Copy out each line of the entries where the word "agent" is present.

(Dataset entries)
═══
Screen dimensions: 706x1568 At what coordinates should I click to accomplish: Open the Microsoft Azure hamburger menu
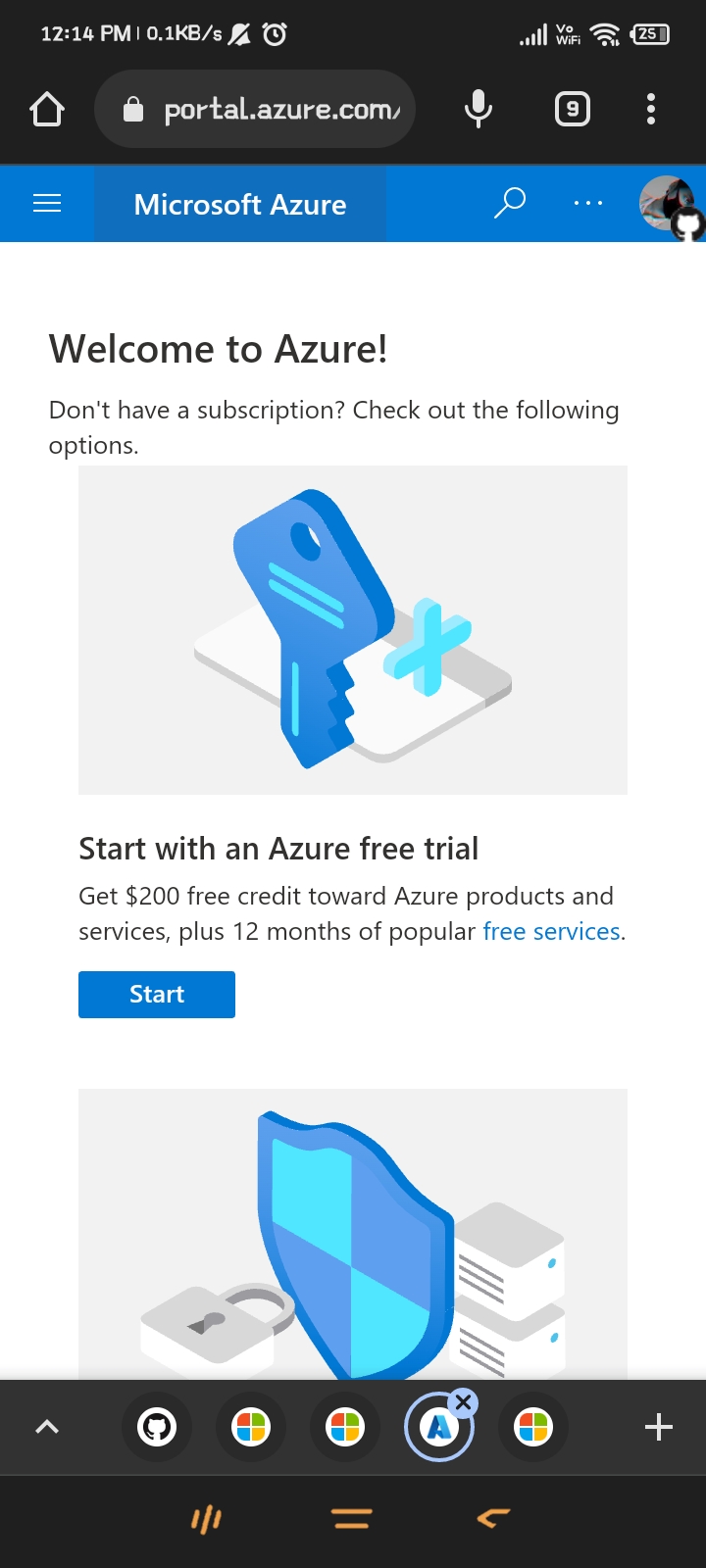(46, 204)
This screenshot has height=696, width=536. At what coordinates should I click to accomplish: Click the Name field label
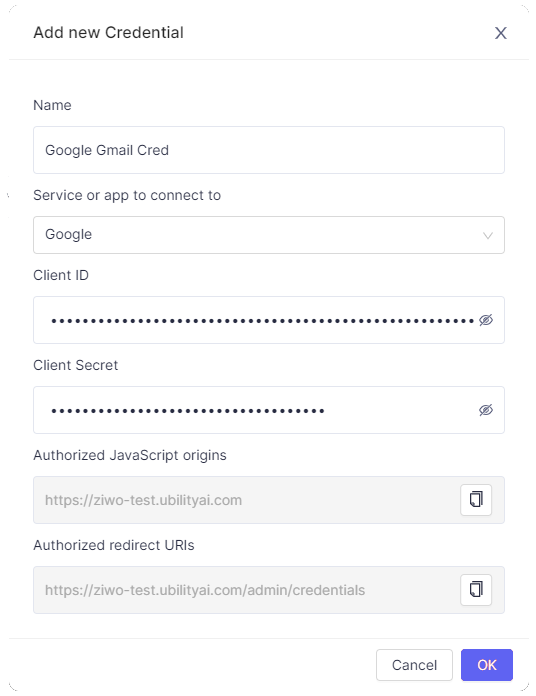tap(52, 105)
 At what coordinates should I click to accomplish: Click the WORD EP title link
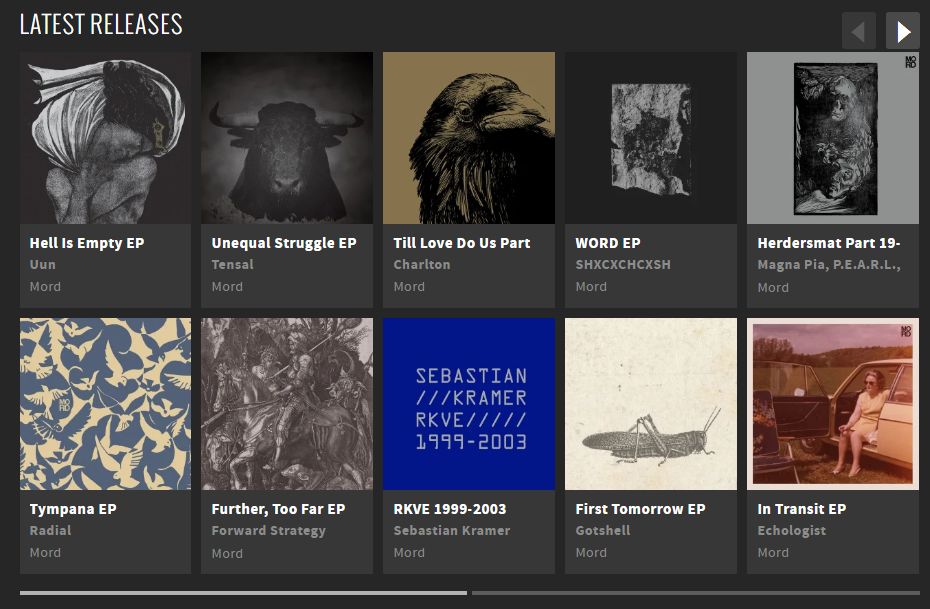[x=608, y=243]
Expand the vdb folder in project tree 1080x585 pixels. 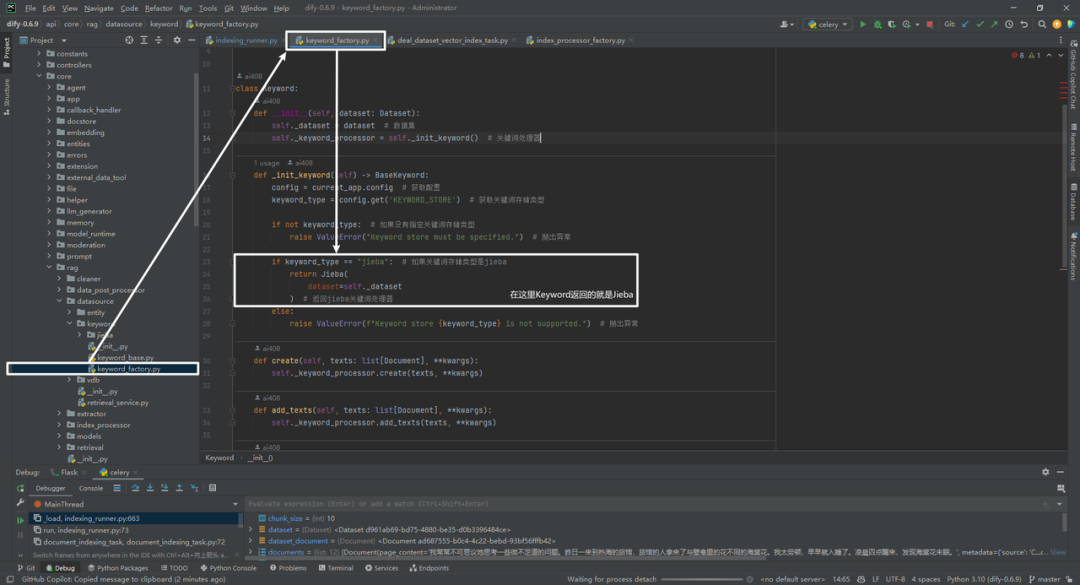click(69, 380)
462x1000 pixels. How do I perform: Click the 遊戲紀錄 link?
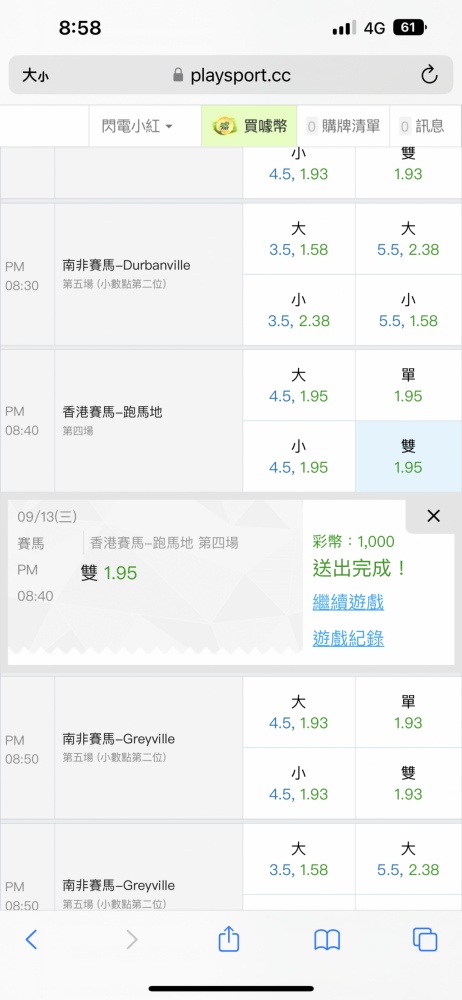coord(348,638)
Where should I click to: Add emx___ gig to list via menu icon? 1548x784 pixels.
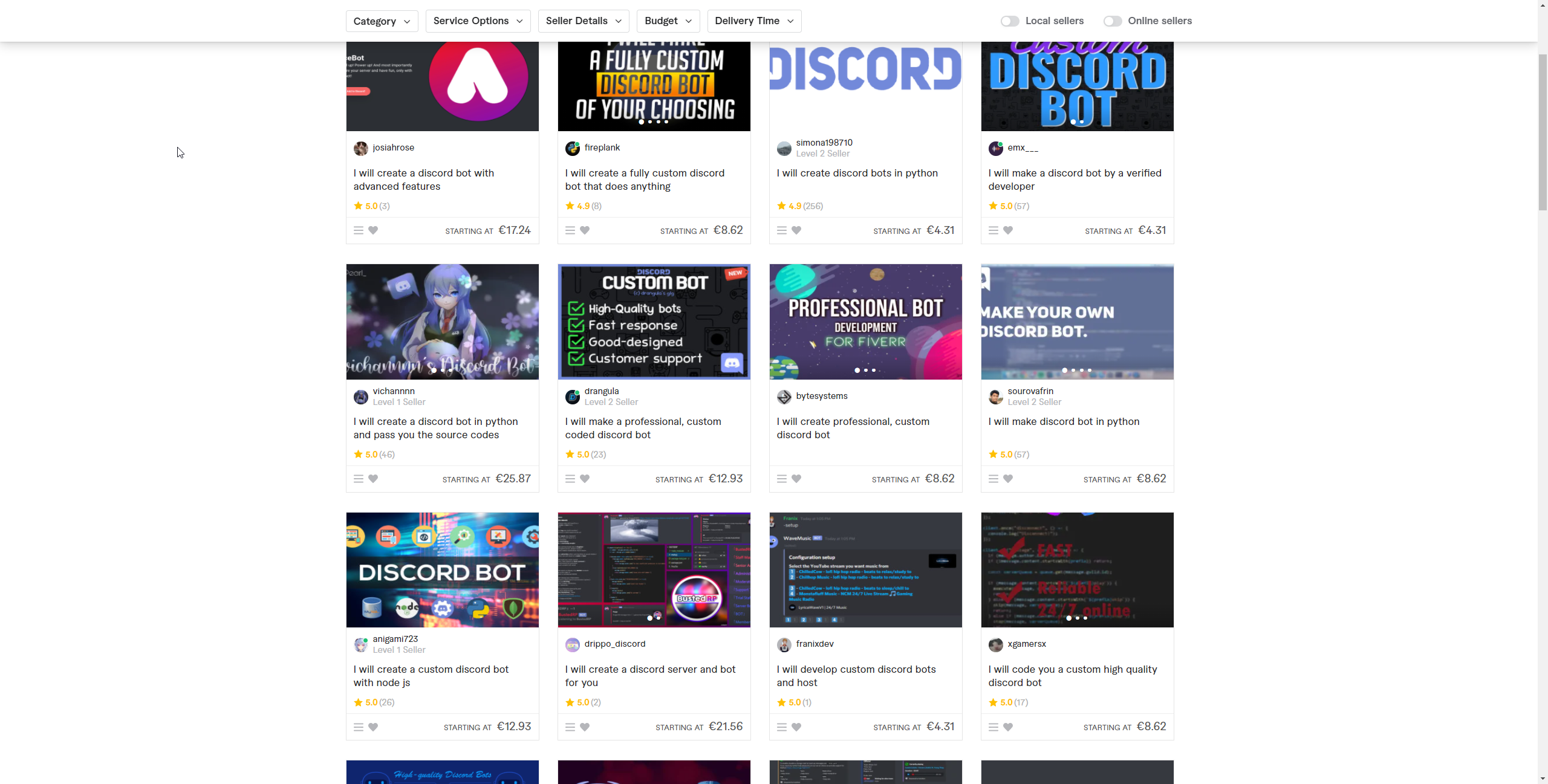(x=993, y=230)
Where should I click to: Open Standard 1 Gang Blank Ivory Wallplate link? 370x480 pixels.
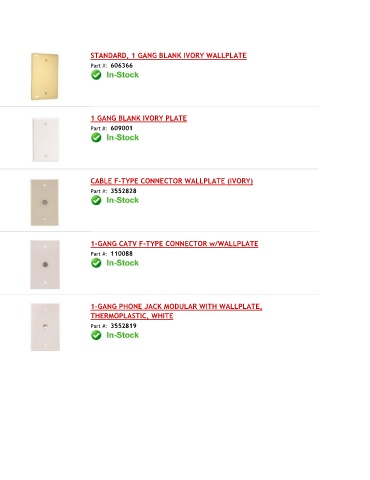(x=168, y=56)
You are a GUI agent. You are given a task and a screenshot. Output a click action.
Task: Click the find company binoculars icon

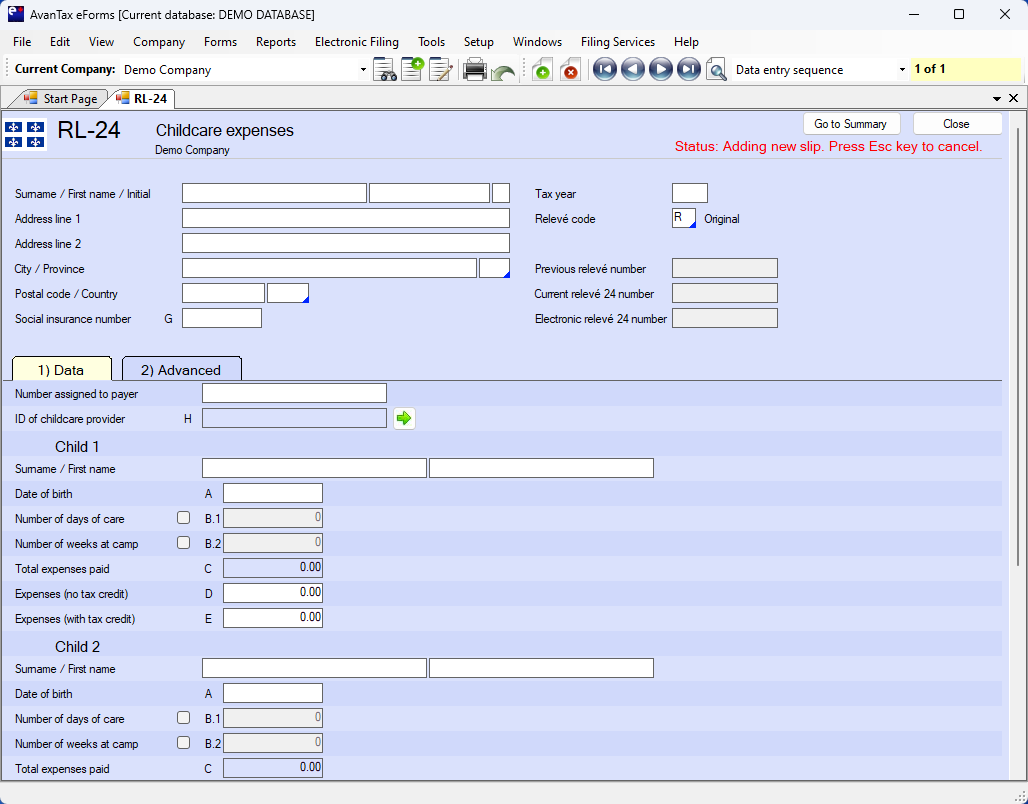click(385, 70)
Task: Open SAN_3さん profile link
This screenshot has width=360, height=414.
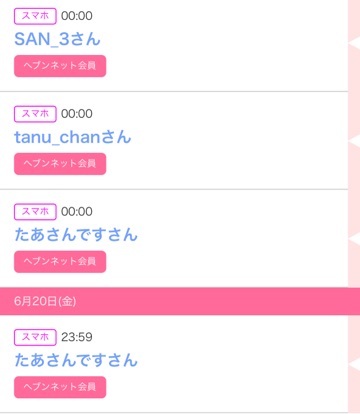Action: [x=57, y=39]
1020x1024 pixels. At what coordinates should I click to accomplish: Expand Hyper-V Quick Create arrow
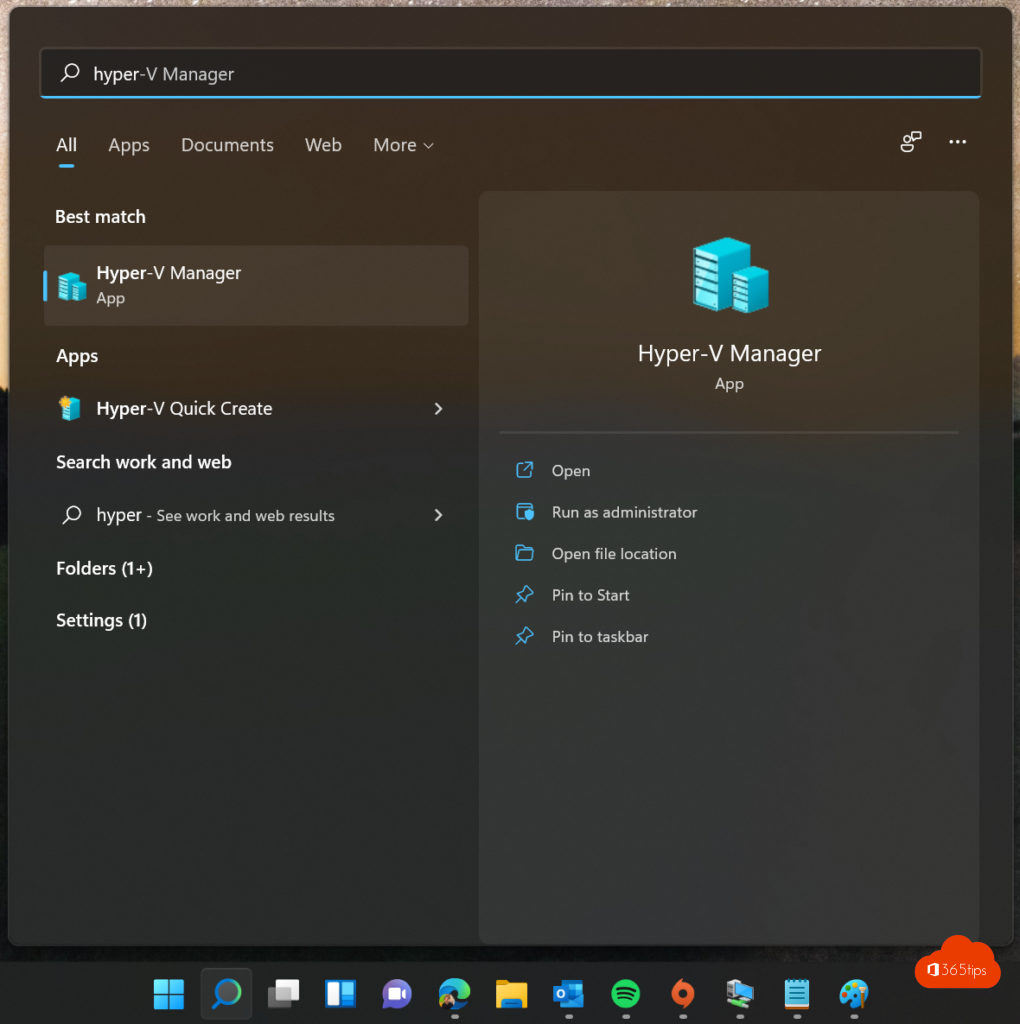(x=438, y=408)
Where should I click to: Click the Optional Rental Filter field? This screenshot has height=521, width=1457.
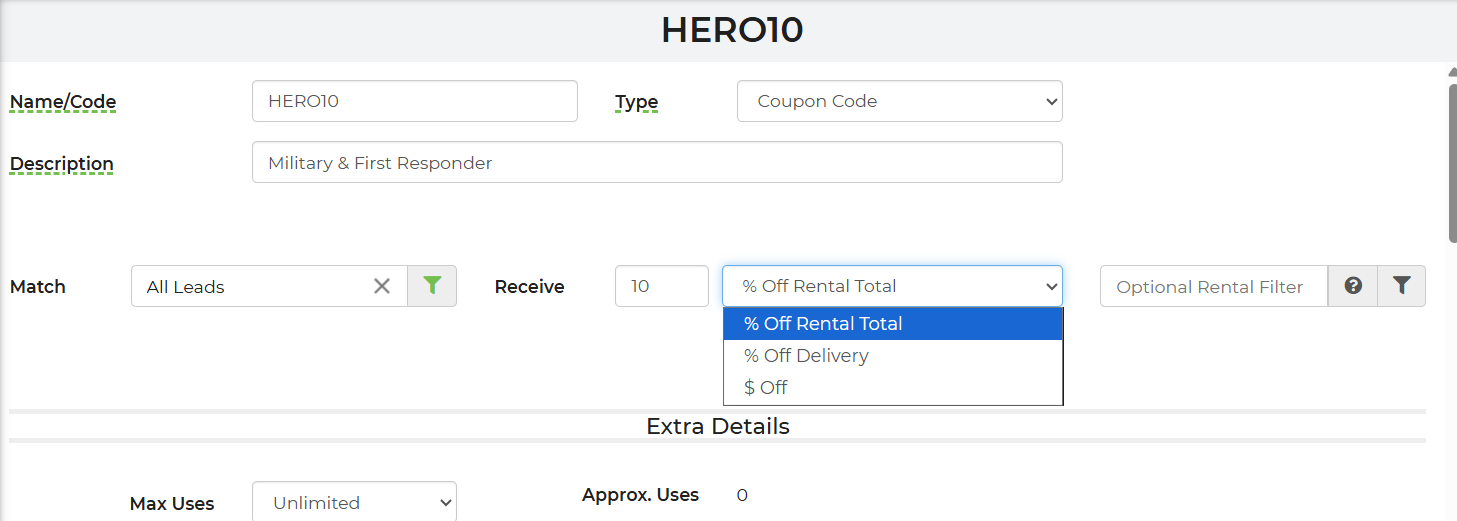[x=1213, y=286]
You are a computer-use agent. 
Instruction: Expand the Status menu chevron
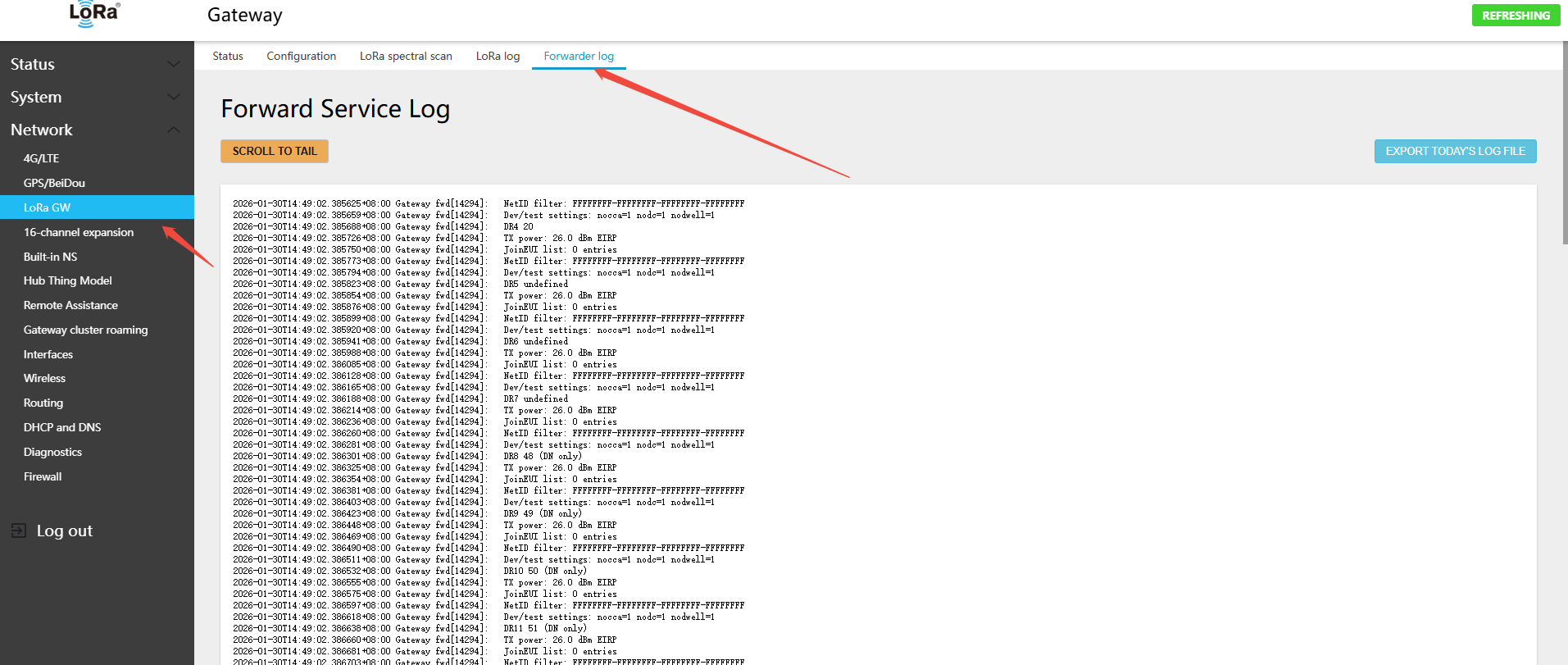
═══
ANSWER.
You are a GUI agent. You are given a task and a screenshot. Output a click action.
You are a computer-use agent. 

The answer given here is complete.